Fourth Generation: Rotating and Stationary
This generation of ring artifacts overcomes ring artifacts. Fourth generation CT scanners are comprised of a stationary ring with 4800 detectors.
Fifth Generation: Stationary and Stationary
This generation was built specifically for cardiac tomographic imaging. No conventional x-ray tubes are used, but large arcs of tungsten encloses the patient and lies opposite the detector ring.
The electron beams are steered around the patient to strike the tungsten target.

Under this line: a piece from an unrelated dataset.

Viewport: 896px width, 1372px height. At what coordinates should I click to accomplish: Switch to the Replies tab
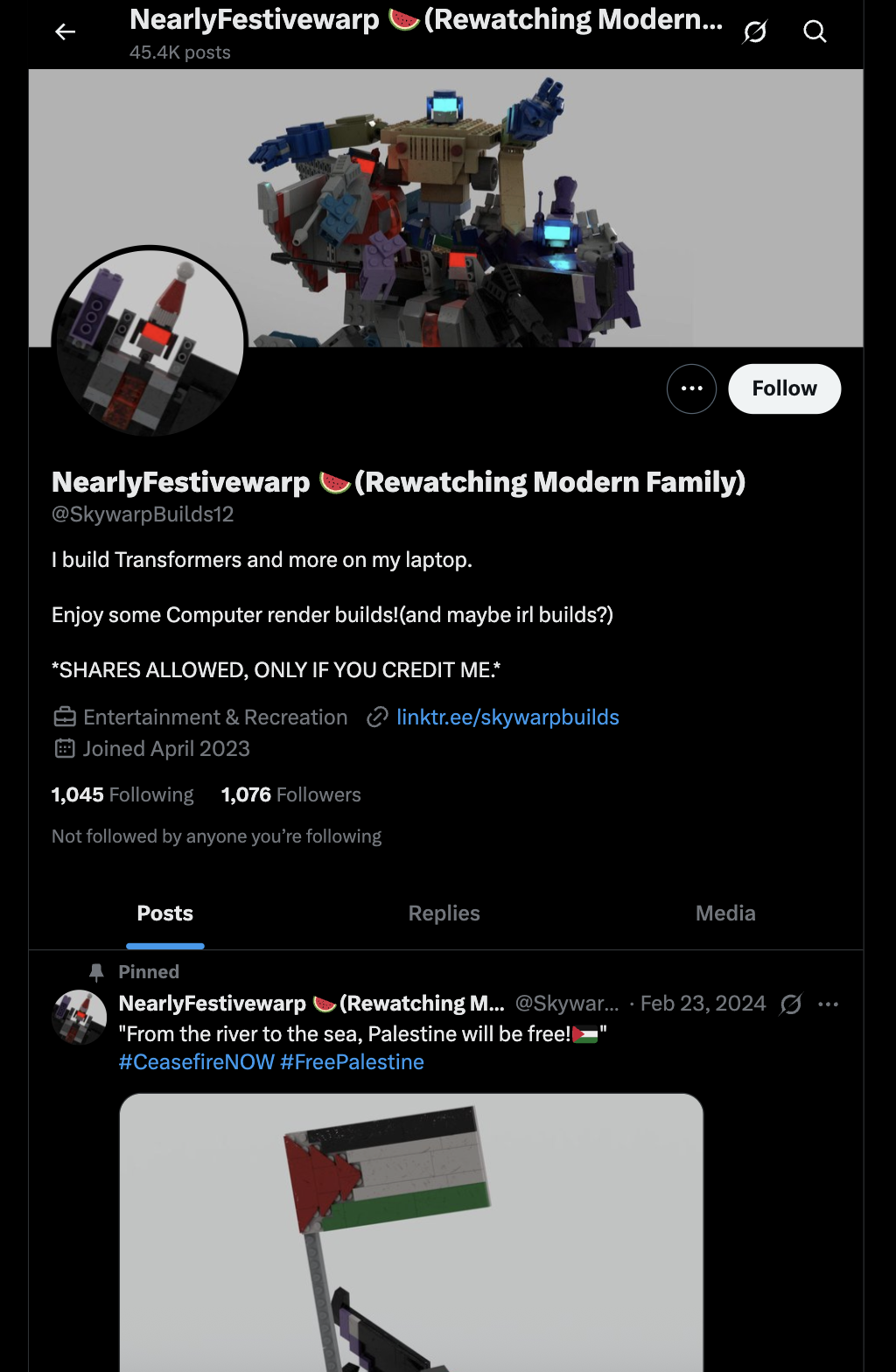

This generation of CT scanners can have 50 millisecond scanning times. It is also capable of producing fast-frame CT movies of the beating heart.
Sixth Generation: Helical
Helical CT scanners acquire data when the table is moving. The total amount of time required to image the patient is significantly reduced by avoiding having to translate the patient’s table.
In some instances, the entire scan be done within a single breath-hold of a patient.
Seventh Generation: Multiple Detector Array
The collimator spacing is wider and more of the x-rays that are made by the tube are used in making image data.
Opening up the spacing increases slice thicknesses (and hence reduces spatial resolution in the slice thickness’ dimension). Here, slice thickness is determined by detector size (and not by the collimator).
11.2.2.3 Ring Artifacts
The rotation geometries of third generation CT scanners can lead to a situation where each detector is responsible for the data corresponding to a ring in the image.
Drift in the signal levels over time affect the \(\mu\)t value that are back projected to produce the CT image, hence causing ring artifacts.
11.2.2.4 Contrast Agents
Iodine and Barium-based contrast agents (i.e., compounds with a high Z) can be used to enhance blood vessels and to show breakdowns in vasculature.
Iodine is typically used for blood flow and barium (swallowed) for the digestive tract.
11.2.2.5 Adverse Effects and Advantages and Disadvantages
Radiation from CT scans can damage cells - especially their nuclei, hence leading to cancer. The most common effects from intravenously-administered radiocontrast agents are mild, including nausea, vomiting, and an itching rash.
The contrast agent mentioned above may also induce nephropathy.
Barium sulfate also cannot be used in patients who are suspected to have bowel perferations (lest the barium sulfate causes fatal peritonitis).
A typical CT scan can involve about 10 - 20 mGy of radiation for specific organs and even up to 80 mGy for specialized CT scans.
The above graphic lists some disadvantages and advantages of using CT scans in a medical setting.